EXERCISE
Write all of the lines below out again, exactly as they stand.

EXTRACTED RECORDS
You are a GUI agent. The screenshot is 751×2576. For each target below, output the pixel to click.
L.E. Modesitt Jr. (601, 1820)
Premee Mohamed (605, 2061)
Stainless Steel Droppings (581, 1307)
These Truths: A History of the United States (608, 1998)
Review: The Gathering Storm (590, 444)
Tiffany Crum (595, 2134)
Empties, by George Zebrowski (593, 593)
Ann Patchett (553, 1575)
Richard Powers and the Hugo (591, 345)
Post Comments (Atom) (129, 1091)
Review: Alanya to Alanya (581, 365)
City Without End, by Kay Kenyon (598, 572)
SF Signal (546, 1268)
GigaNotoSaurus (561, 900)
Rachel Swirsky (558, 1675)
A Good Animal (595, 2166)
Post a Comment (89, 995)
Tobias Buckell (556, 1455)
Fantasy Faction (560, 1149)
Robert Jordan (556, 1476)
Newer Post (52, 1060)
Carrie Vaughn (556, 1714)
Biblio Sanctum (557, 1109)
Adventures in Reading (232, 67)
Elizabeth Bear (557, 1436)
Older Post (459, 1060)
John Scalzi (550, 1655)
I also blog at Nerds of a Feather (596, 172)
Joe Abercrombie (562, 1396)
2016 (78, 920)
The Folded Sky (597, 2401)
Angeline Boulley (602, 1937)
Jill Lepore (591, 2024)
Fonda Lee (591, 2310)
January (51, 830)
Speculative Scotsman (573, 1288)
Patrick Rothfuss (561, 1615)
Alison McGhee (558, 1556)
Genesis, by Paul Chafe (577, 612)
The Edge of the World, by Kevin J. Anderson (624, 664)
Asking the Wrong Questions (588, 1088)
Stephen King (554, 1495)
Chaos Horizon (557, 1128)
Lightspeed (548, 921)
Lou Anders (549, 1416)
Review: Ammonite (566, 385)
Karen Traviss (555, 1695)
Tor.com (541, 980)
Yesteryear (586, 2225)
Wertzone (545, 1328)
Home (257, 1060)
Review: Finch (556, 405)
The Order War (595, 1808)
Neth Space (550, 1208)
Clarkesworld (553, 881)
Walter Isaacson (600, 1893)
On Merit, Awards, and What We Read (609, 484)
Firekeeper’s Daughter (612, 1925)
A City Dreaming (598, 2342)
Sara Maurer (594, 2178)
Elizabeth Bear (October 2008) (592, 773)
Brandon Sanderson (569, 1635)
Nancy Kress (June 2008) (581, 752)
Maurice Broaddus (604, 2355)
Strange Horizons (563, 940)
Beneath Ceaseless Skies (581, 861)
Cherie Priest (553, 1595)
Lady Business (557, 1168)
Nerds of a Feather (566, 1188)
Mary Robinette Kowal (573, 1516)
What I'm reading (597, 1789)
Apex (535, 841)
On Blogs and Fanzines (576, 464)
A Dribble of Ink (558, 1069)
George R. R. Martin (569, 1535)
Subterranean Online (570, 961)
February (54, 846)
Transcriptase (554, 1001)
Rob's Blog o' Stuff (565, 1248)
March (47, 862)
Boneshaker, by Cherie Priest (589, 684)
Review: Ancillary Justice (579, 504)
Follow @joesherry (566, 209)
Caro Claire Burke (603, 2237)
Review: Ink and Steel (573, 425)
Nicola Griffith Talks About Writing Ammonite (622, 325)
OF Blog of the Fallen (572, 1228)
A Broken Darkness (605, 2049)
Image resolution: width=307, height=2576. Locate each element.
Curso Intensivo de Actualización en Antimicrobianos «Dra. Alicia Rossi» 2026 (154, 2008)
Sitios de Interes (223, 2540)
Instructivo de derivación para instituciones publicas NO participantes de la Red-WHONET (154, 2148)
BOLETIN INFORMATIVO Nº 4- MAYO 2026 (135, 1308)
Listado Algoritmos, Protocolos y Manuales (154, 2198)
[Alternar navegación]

RESULT FOR THIS EXERCISE
You are a GUI agent. The screenshot is 751×2576. For each target below, output the pixel to click.
L.E. Modesitt Jr. (601, 1820)
Premee Mohamed (605, 2061)
Stainless Steel Droppings (581, 1307)
These Truths: A History of the United States (608, 1998)
Review: The Gathering Storm (590, 444)
Tiffany Crum (595, 2134)
Empties, by George Zebrowski (593, 593)
Ann Patchett (553, 1575)
Richard Powers and the Hugo (591, 345)
Post Comments (Atom) (129, 1091)
Review: Alanya to Alanya (581, 365)
City Without End, by Kay Kenyon (598, 572)
SF Signal (546, 1268)
GigaNotoSaurus (561, 900)
Rachel Swirsky (558, 1675)
A Good Animal (595, 2166)
Post a Comment (89, 995)
Tobias Buckell (556, 1455)
Fantasy Faction (560, 1149)
Robert Jordan (556, 1476)
Newer Post (52, 1060)
Carrie Vaughn (556, 1714)
Biblio Sanctum (557, 1109)
Adventures in Reading (232, 67)
Elizabeth Bear (557, 1436)
Older Post (459, 1060)
John Scalzi (550, 1655)
I also blog at Nerds of a Feather (596, 172)
Joe Abercrombie (562, 1396)
2016 (78, 920)
The Folded Sky (597, 2401)
Angeline Boulley (602, 1937)
Jill Lepore (591, 2024)
Fonda Lee (591, 2310)
January (51, 830)
Speculative Scotsman (573, 1288)
Patrick Rothfuss (561, 1615)
Alison McGhee (558, 1556)
Genesis, by Paul Chafe (577, 612)
The Edge of the World, by Kevin J. Anderson (624, 664)
Asking the Wrong Questions (588, 1088)
Stephen King (554, 1495)
Chaos Horizon (557, 1128)
Lightspeed (548, 921)
Lou Anders (549, 1416)
Review: Ammonite (566, 385)
Karen Traviss (555, 1695)
Tor.com (541, 980)
Yesteryear (586, 2225)
Wertzone (545, 1328)
Home (257, 1060)
Review: Finch (556, 405)
The Order War (595, 1808)
Neth Space (550, 1208)
Clarkesworld (553, 881)
Walter Isaacson (600, 1893)
On Merit, Awards, and What We Read (609, 484)
Firekeeper’s Daughter (612, 1925)
A City Dreaming (598, 2342)
Sara Maurer (594, 2178)
Elizabeth Bear (October 2008) (592, 773)
Brandon Sanderson (569, 1635)
Nancy Kress (June 2008) (581, 752)
Maurice Broaddus (604, 2355)
Strange Horizons (563, 940)
Beneath Ceaseless Skies (581, 861)
Cherie Priest (553, 1595)
Lady Business (557, 1168)
Nerds of a Feather (566, 1188)
Mary Robinette Kowal (573, 1516)
What I'm reading (597, 1789)
Apex (535, 841)
On Blogs and Fanzines (576, 464)
A Dribble of Ink (558, 1069)
George R. R. Martin (569, 1535)
Subterranean Online (570, 961)
February (54, 846)
Transcriptase (554, 1001)
Rob's Blog o' Stuff (565, 1248)
March (47, 862)
Boneshaker, by Cherie Priest (589, 684)
Review: Ancillary Justice (579, 504)
Follow @joesherry (566, 209)
Caro Claire Burke (603, 2237)
Review: Ink and Steel (573, 425)
Nicola Griffith Talks About Writing Ammonite (622, 325)
OF Blog of the Fallen (572, 1228)
A Broken Darkness (605, 2049)
Image resolution: width=307, height=2576. Locate each element.
Curso Intensivo de Actualización en Antimicrobianos «Dra. Alicia Rossi» 2026 (154, 2008)
Sitios de Interes (223, 2540)
Instructivo de derivación para instituciones publicas NO participantes de la Red-WHONET (154, 2148)
BOLETIN INFORMATIVO Nº 4- MAYO 2026 (135, 1308)
Listado Algoritmos, Protocolos y Manuales (154, 2198)
[Alternar navegación]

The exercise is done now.